Kolumne „Lügenleser“: Die Propheten der Verwirrung

Jeder sucht sich seinen Feind dort, wo er die kürzeste Distanz zurücklegen muss. Im Internet. Oder in den eigenen Reihen.

Eine Straße voller Menschen, in der Mitte ein dicker Strauß bunter Luftballons

1. Mai in Kreuzberg: eine der alljährlich größten revolutionären Folklore-Demonstrationen Foto: dpa

Die Verwirrung macht sich breit. Nicht etwa schleichend oder vereinzelt, sondern ganz deutlich und unübersehbar.

== == ==

# [Aufgabe 1]
Gib die Datensätze wortgetreu wieder, beginnend mit ihrem Anfang und endend mit der Zeile, die „coord(507,445)“ enthält, beide Enden eingeschlossen. Lass die Bilder dabei weg.

== == ==

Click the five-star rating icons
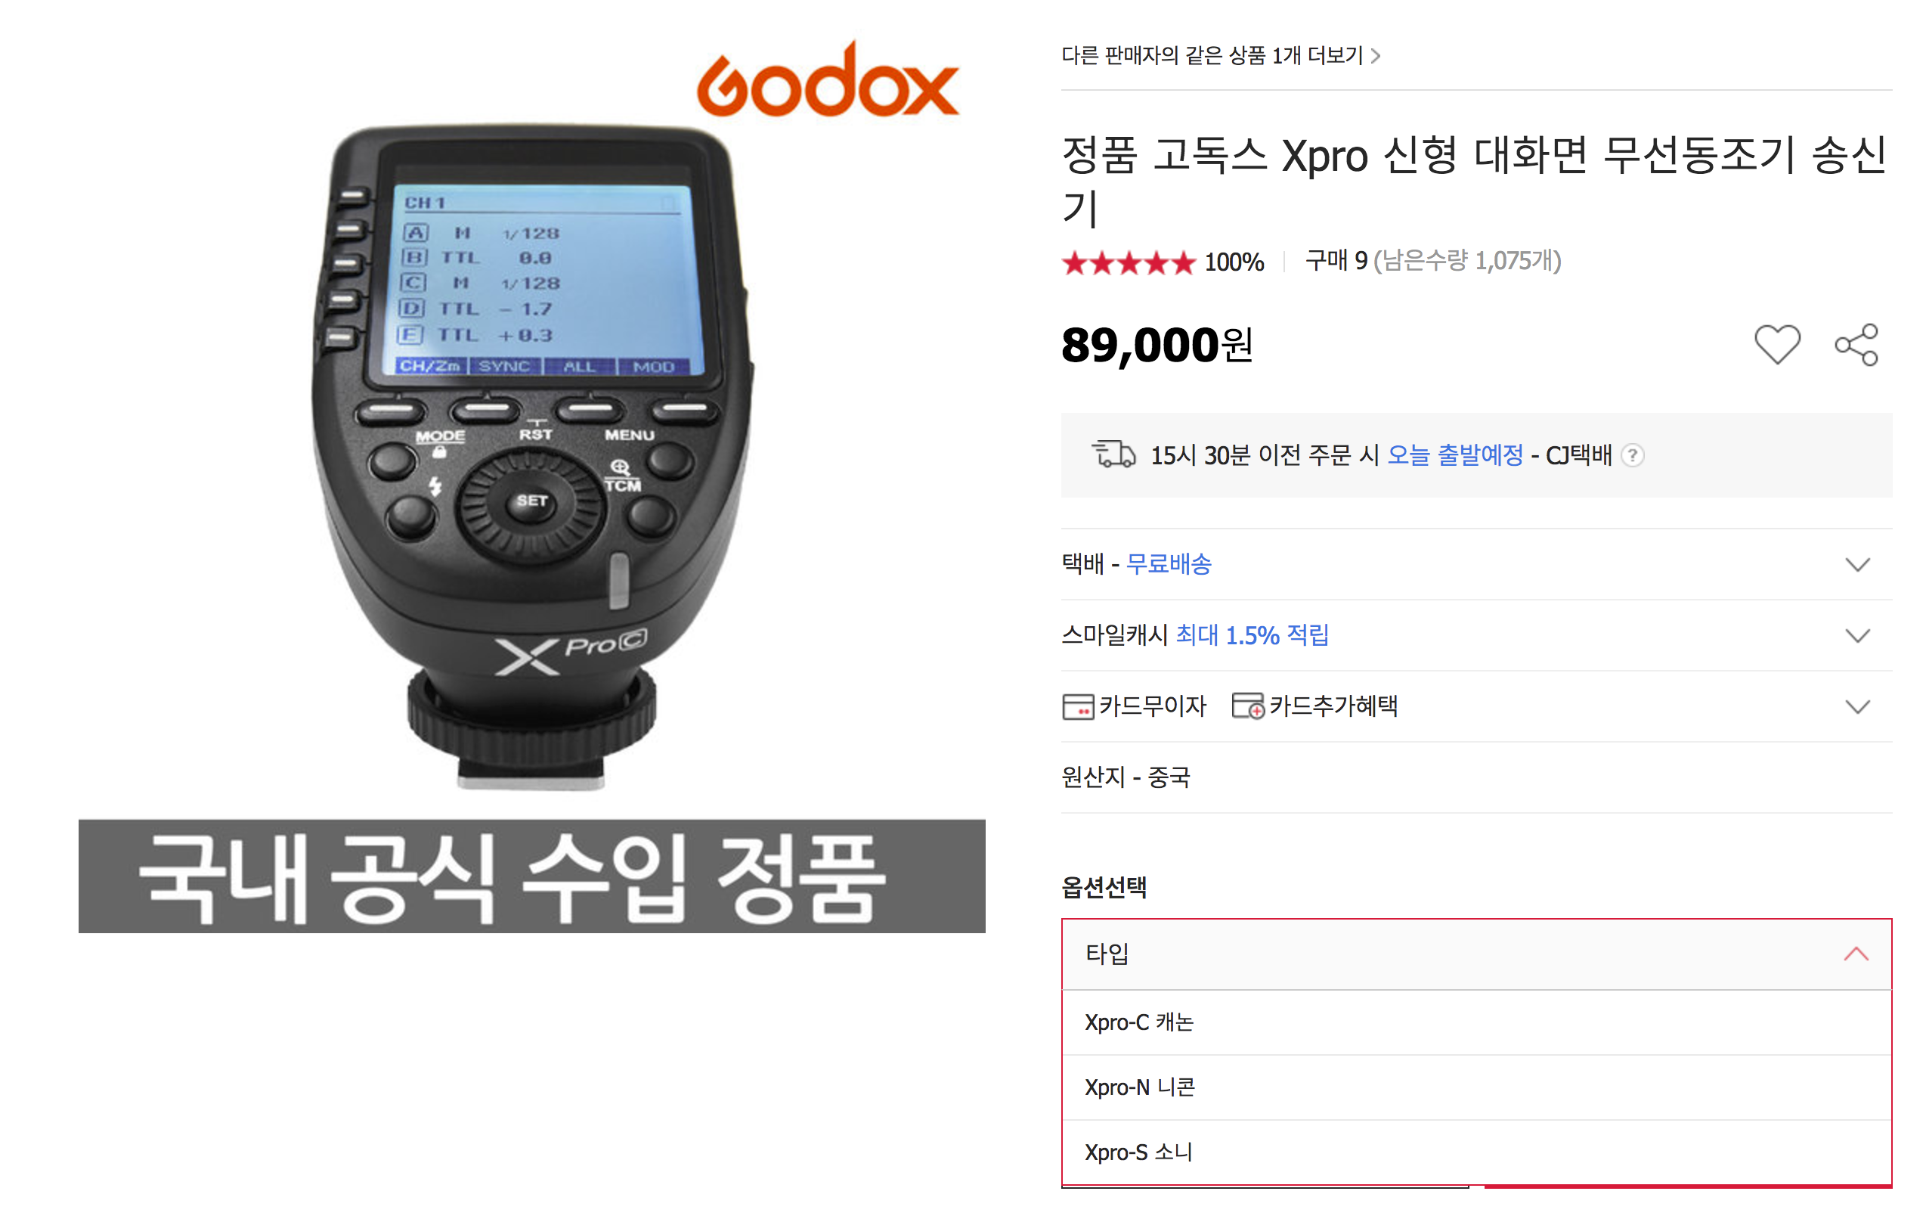Image resolution: width=1926 pixels, height=1216 pixels. 1128,262
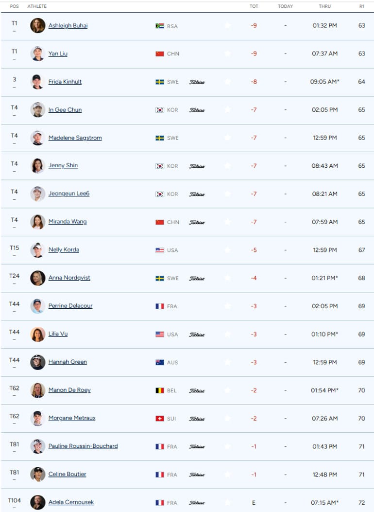The image size is (374, 512).
Task: Sort leaderboard by TOT column
Action: [x=254, y=6]
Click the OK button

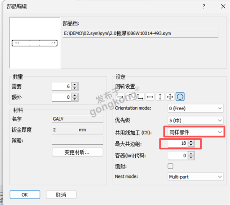click(25, 195)
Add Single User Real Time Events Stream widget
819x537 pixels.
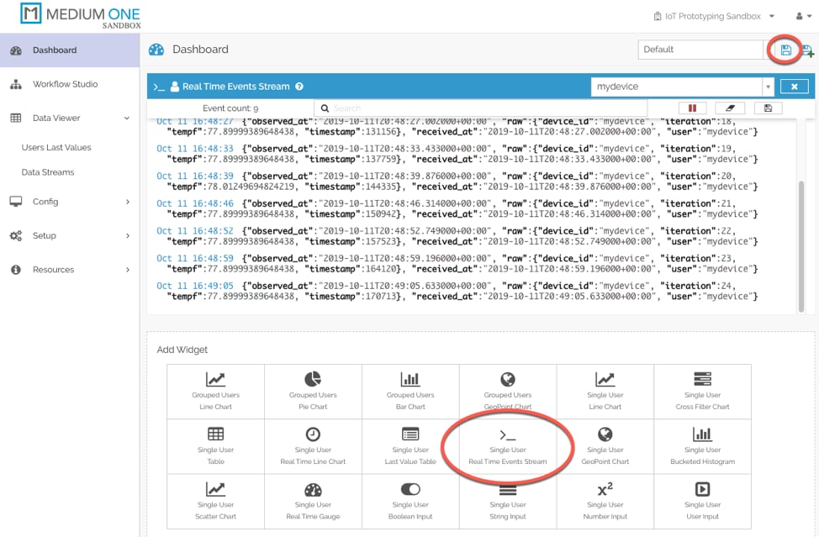coord(507,445)
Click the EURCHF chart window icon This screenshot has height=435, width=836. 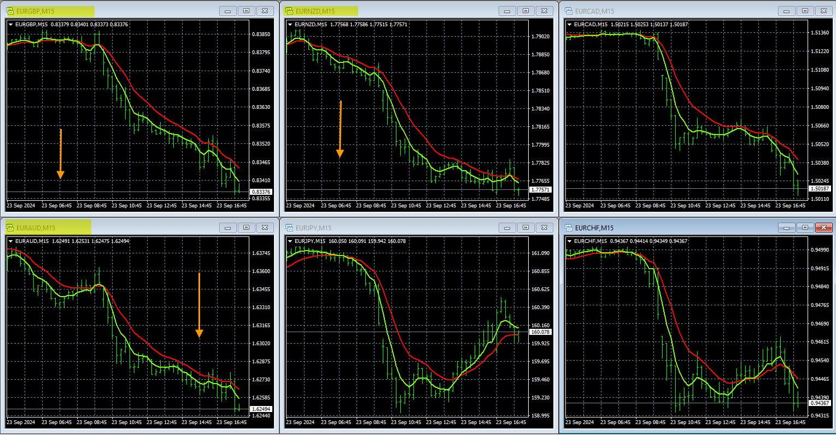tap(569, 228)
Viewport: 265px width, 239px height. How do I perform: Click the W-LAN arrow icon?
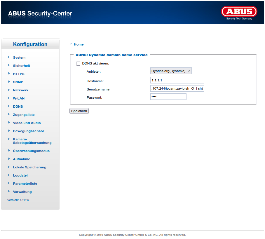(x=9, y=98)
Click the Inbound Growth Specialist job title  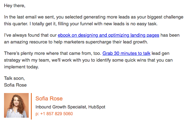point(61,107)
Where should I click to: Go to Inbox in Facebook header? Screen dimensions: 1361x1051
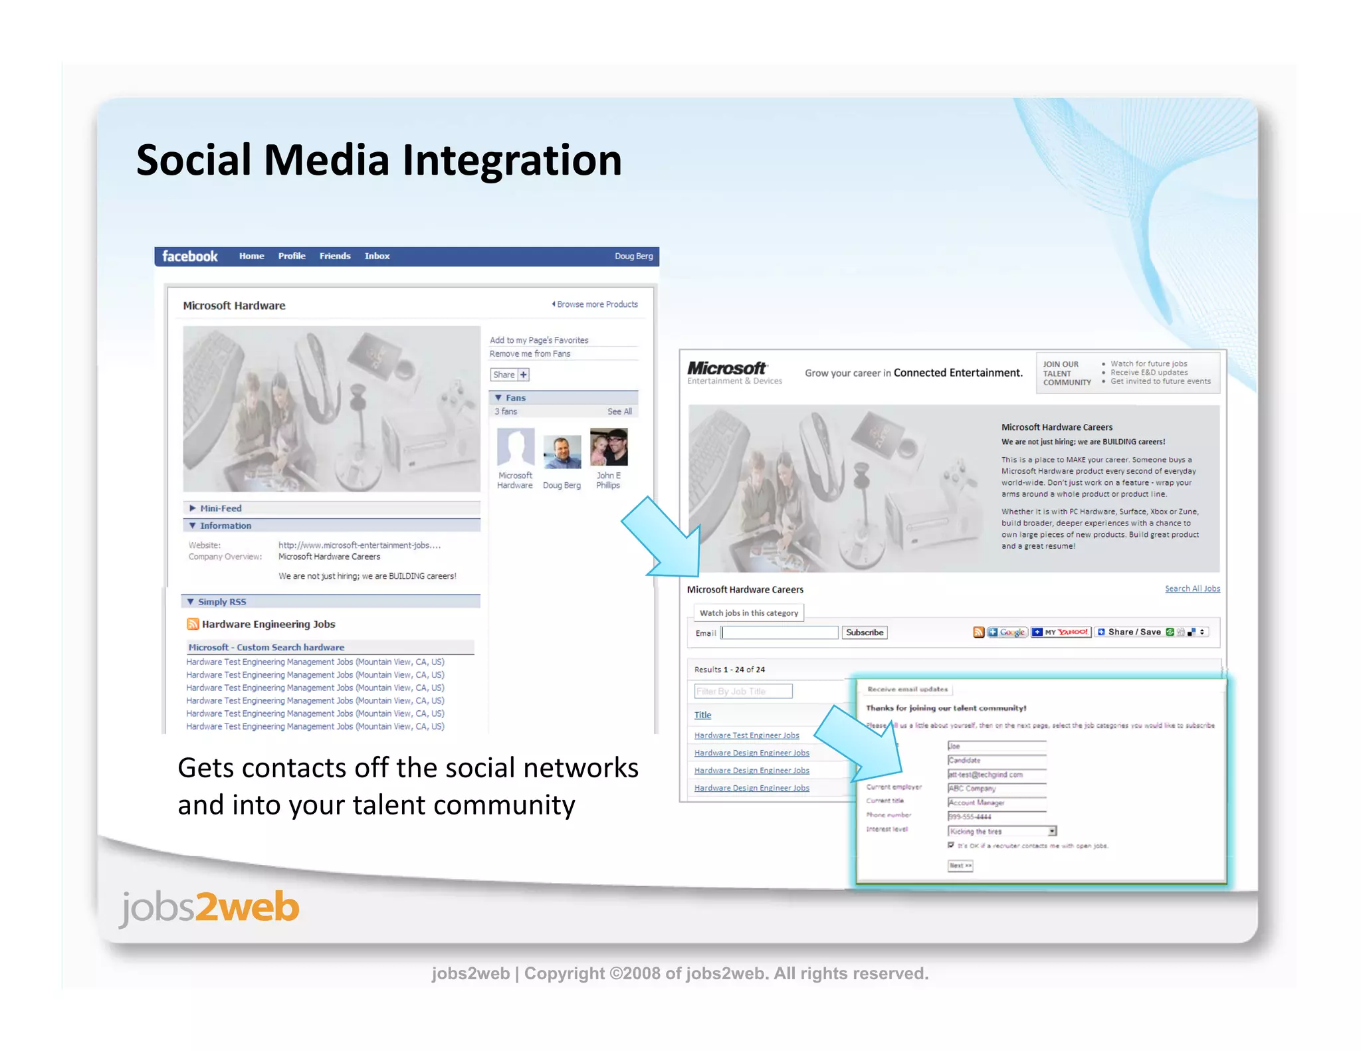[377, 256]
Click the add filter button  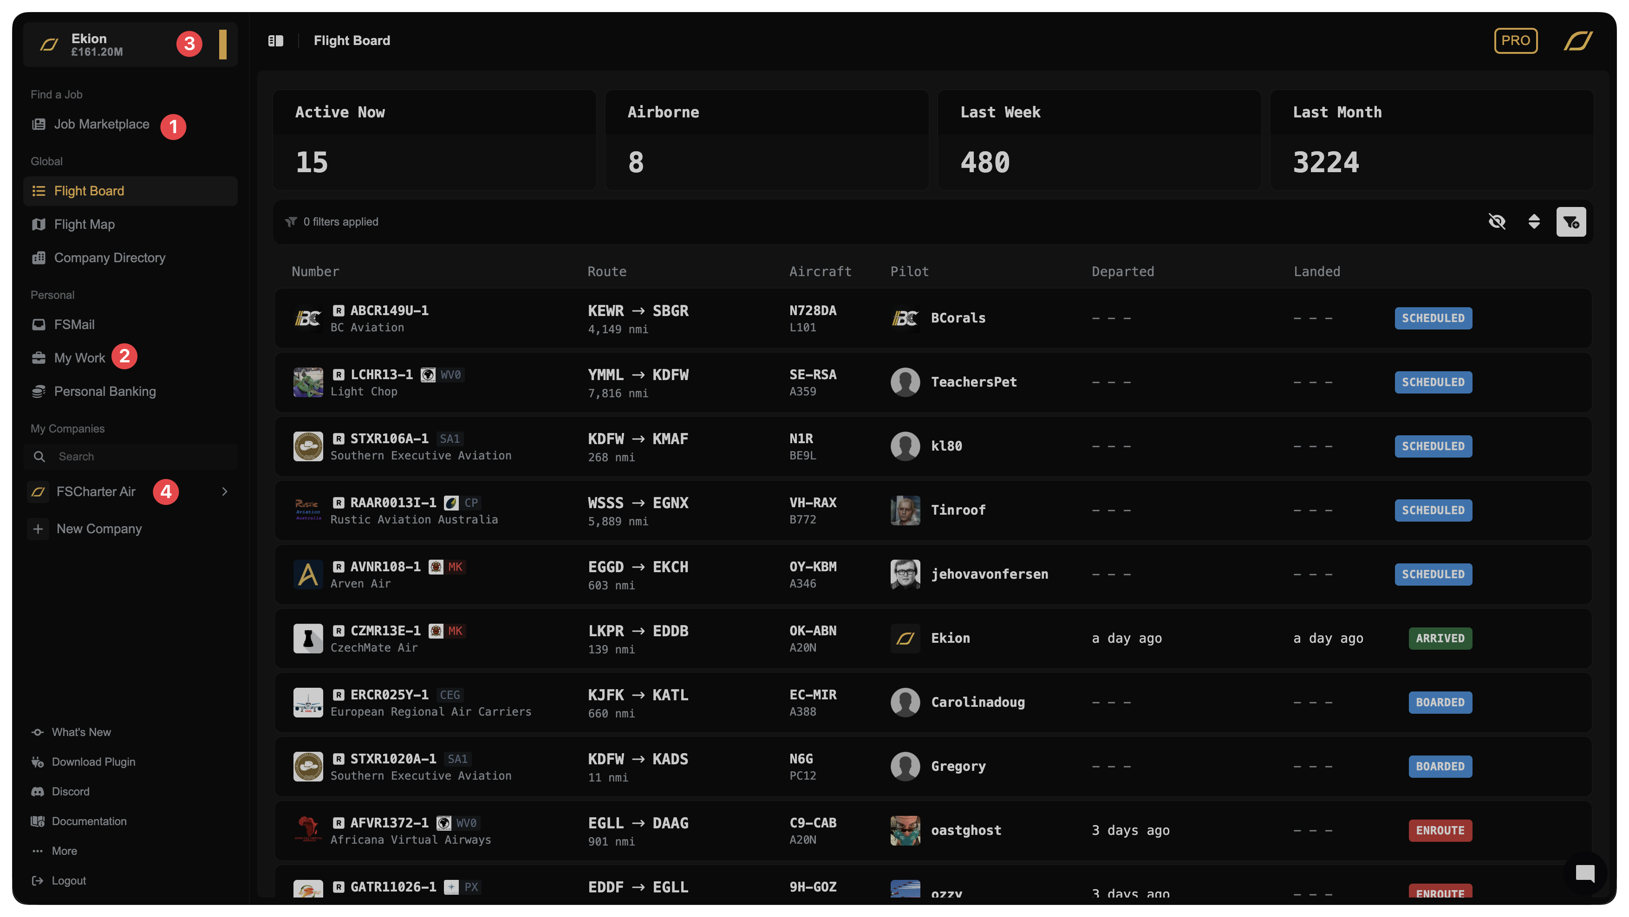(1571, 222)
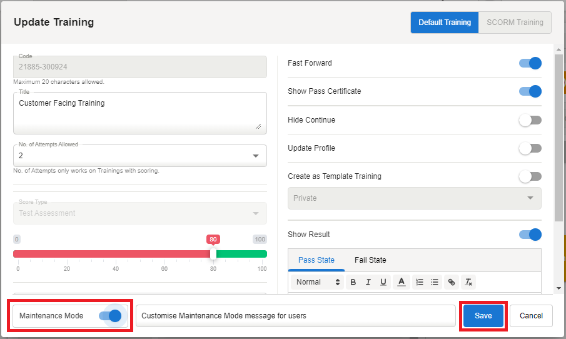
Task: Click the Maintenance Mode message field
Action: (x=295, y=316)
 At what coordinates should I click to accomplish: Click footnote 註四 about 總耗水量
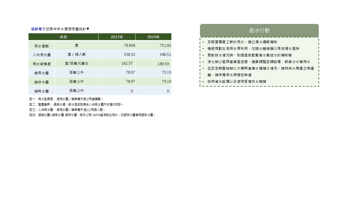(92, 115)
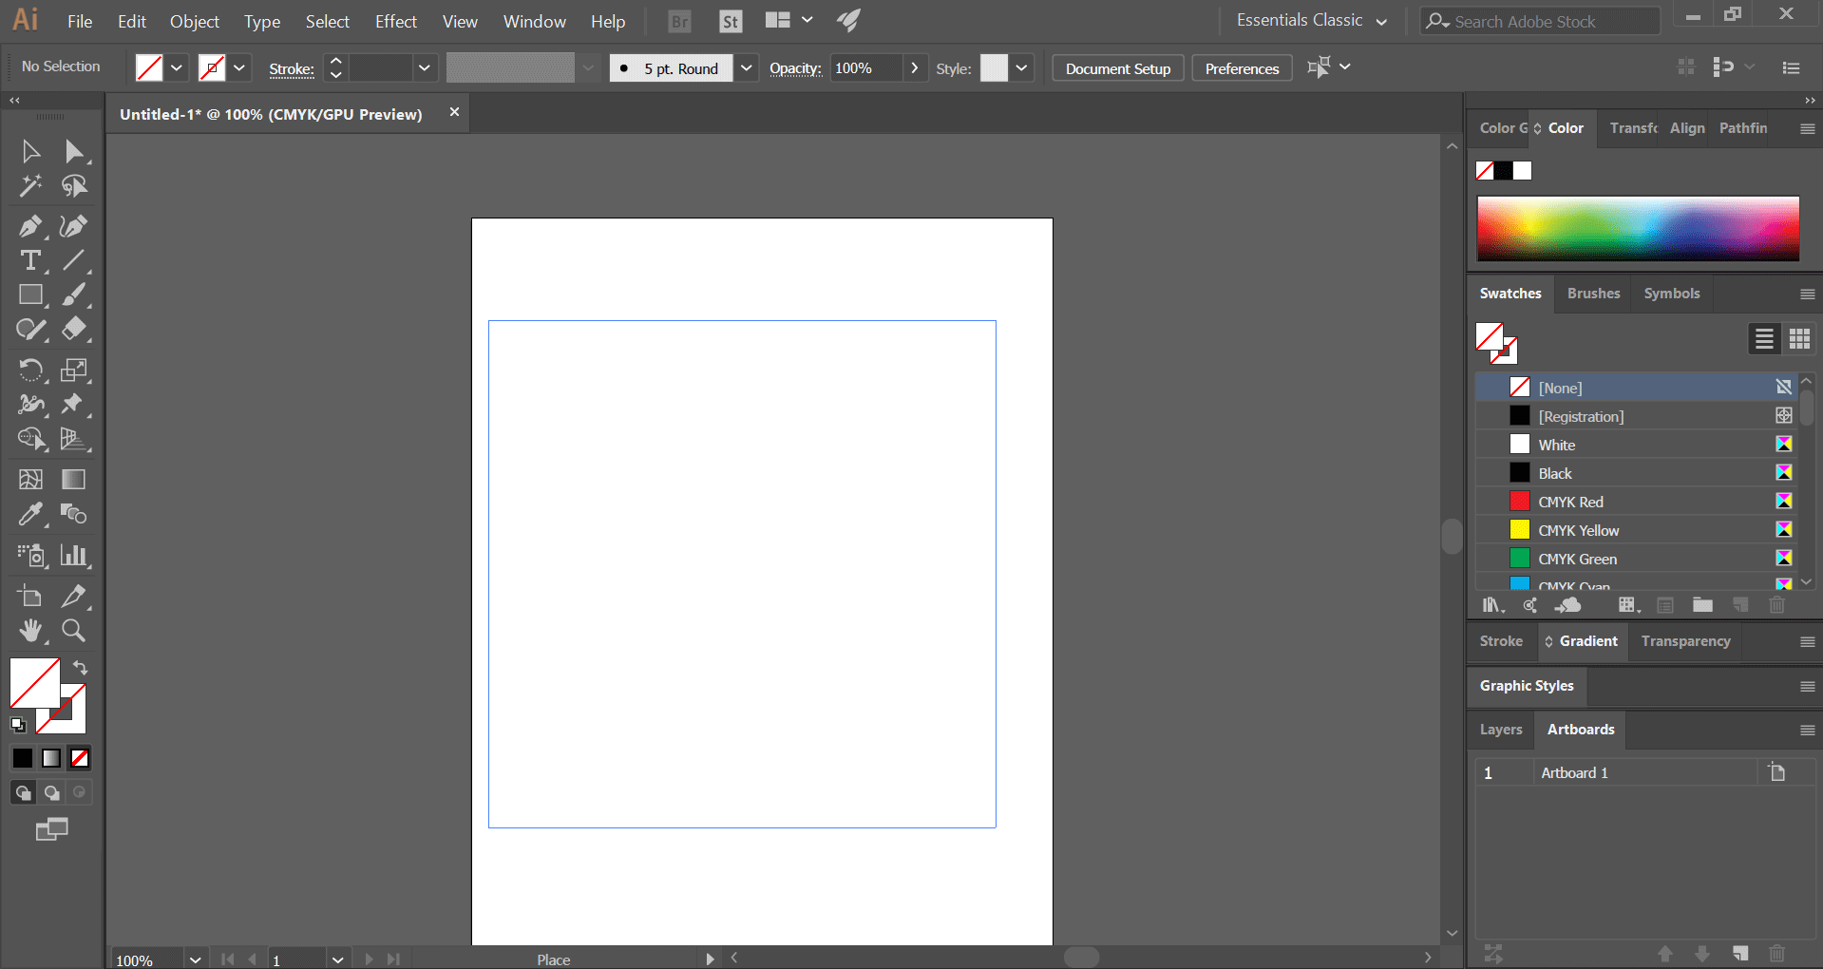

== == ==

# [Aufgabe 2]
Prüfe, ob die folgenden Aussagen mit dem Textauszug übereinstimmen, und antworte jeweils mit Ja oder Nein samt den entscheidenden Worten aus dem Text: (a) Das Foto zeigt den 1. Mai in Kreuzberg. (b) Die Verwirrung breitet sich laut Text schleichend aus. (c) Die Kolumne trägt den Namen „Lügenleser“.

# [Lösung 1]
Click the five-star rating icons
Image resolution: width=1926 pixels, height=1216 pixels. 1128,262
The image size is (374, 512).
Task: Sort leaderboard by TOT column
Action: [x=254, y=6]
Click the OK button

click(25, 195)
Add Single User Real Time Events Stream widget
819x537 pixels.
coord(507,445)

# [Lösung 2]
(a) Ja: „1. Mai in Kreuzberg: eine der alljährlich größten revolutionären Folklore-Demonstrationen“
(b) Nein: „Nicht etwa schleichend oder vereinzelt, sondern ganz deutlich und unübersehbar.“
(c) Ja: „Kolumne „Lügenleser““